With top-10 finishes in two of his first three strokeplay events of the year and a run to the quarter-finals of the Accenture Match Play in between, he's gotten the very most out of his game through ringcraft and strong putting so far.  On the face of it, it looks like only a matter of time before he pulls all elements of his game together and wins again.

He's always value for money in the press room and on tight tracks where patience is a virtue. And while he's had his troubles in Bay Hill's bunkers in the past, he hit all the right notes in his pre-tournament press conference where he discussed Arnold Palmer's course set up, the hot topic of slow play and whether injury or the competition are the biggest barriers to Tiger Woods in his quest for 18 majors.

On Bay Hill

"The course is in great condition. I played Sunday morning here and it's a different golf course the last three days. The golf course was very firm on Sunday morning but a bit of rain softened the greens up and they are now taking an iron shot. But they will obviously continue to dry up as the weekend goes on. The course is in magnificent shape. Nice amount of rough. I heard a comment about the way Arnie wants us to play — US Open off the tee and Augusta-esque around the greens. And I can see what he is trying to achieve. On Sunday, the firmness and the speed of the greens was very Augusta-esque with these run-offs he's created the last few years. The golf course is pretty tight off the tee and there's a nice amount of rough. I've always enjoyed the way this golf course sets up for me. I've had a couple of good years here.

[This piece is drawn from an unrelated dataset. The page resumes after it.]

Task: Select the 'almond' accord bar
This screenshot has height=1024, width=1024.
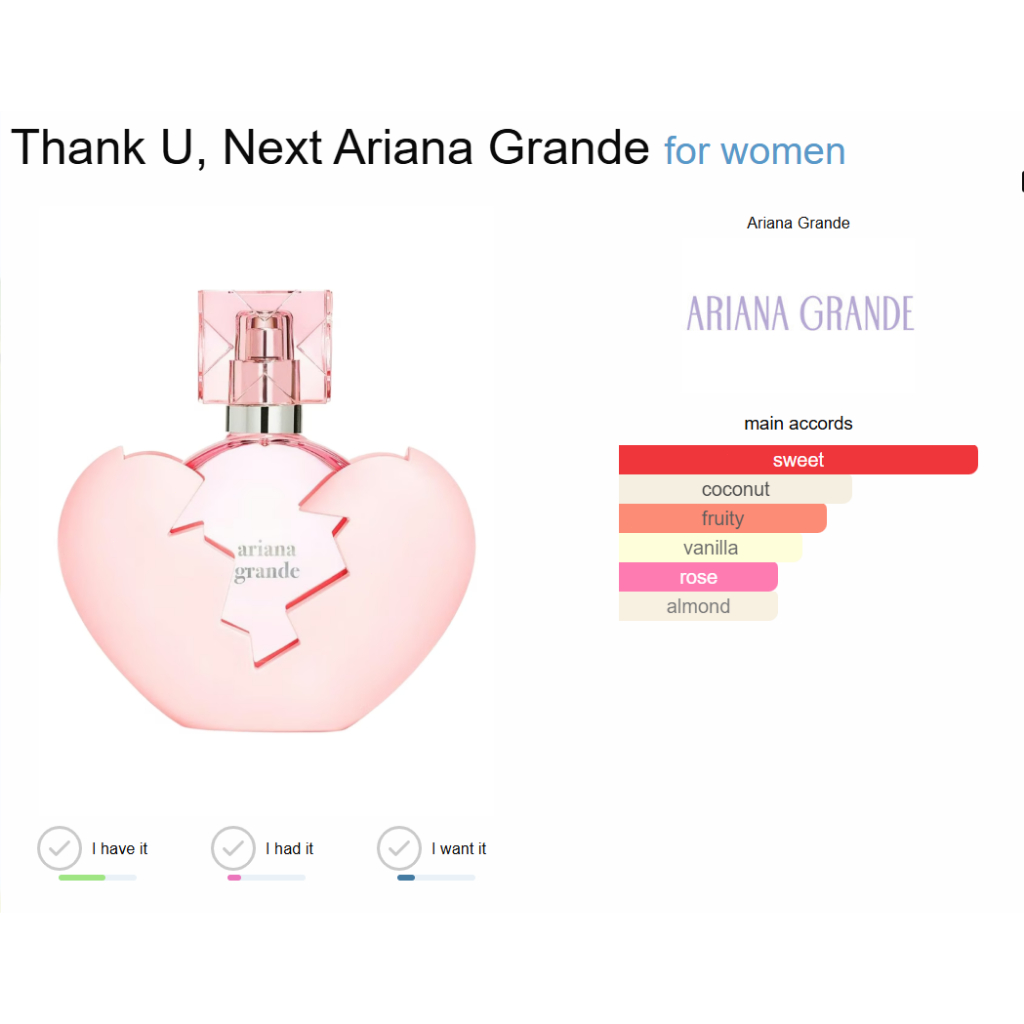Action: [x=698, y=606]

It's basically my home event these days. Used to be the Irish Open was my home event, this is home these days. It was the start of my PGA Tour career here in 2005, finishing second and it's a tournament I've enjoyed ever since then. Lots of people out there, the sun's going to shine. Looks like it's going to be a fun weekend and I'm just hoping to compete."

McDowell's record at Bay Hill

  • 2013 T45 72 74 75 69 +2
  • 2012 2nd 72 63 71 74 -8
  • 2011 Cut 80 73 +9
  • 2010 Cut 71 76 +3
  • 2009 T40 71 69 73 74 +7
  • 2005 T2 69 73 70 66 -10

Can Tiger Woods win 18 majors? "It's going to be hard"

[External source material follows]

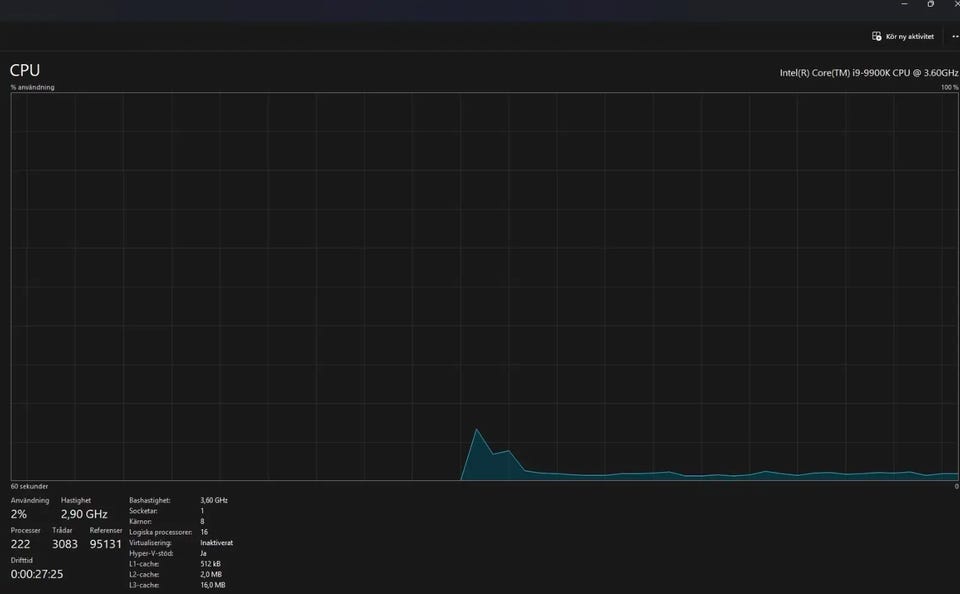Open the three-dot more options menu

click(x=955, y=36)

“Winning major championships is getting harder and harder for everyone, including the best player maybe that’s ever lived, in Tiger. He’s got more than just his body to be fighting. There’s a lot of great players in the world now. Everyone is getting better.”

Who's Tiger's biggest rival? The competition or his body?

“Maybe 70/30 - 70 being field, 30 being body. It’s tough to say. He never ceases to amaze us.... You’d never put anything past him. He could prove us all wrong and show up at Augusta, win by 10 and you guys will be back to the keyboards and waxing lyrical, and away we go again. Who knows?”

On slow play

"I think the club golfer spends too much time watching us on TV and thinks that you’ve got to look at the putt from 360 degrees and have eight practice strokes and take your time over every shot you hit. We have very methodical pre-shot routines. We pay sports psychologists thousands to teach us these methodical pre-shot routines.

"Going on the clock is inevitable. I work … to make sure that my routine fits into that window as much as possible, so that when I’m on the clock I’m comfortable and it’s not going to affect my game. Because it is inevitable... We are trying to fix this [slow play]problem, this kind of illness that the game has. It’s hard to do. Every now and again a guy is going to get singled out unfairly. But unfortunately, we have to look at the problem holistically as opposed to looking at each individual player. Of course we know who the slow players are, we know who the fast players are. It’s a tough problem to execute and penalize – it’s tough to single out guys."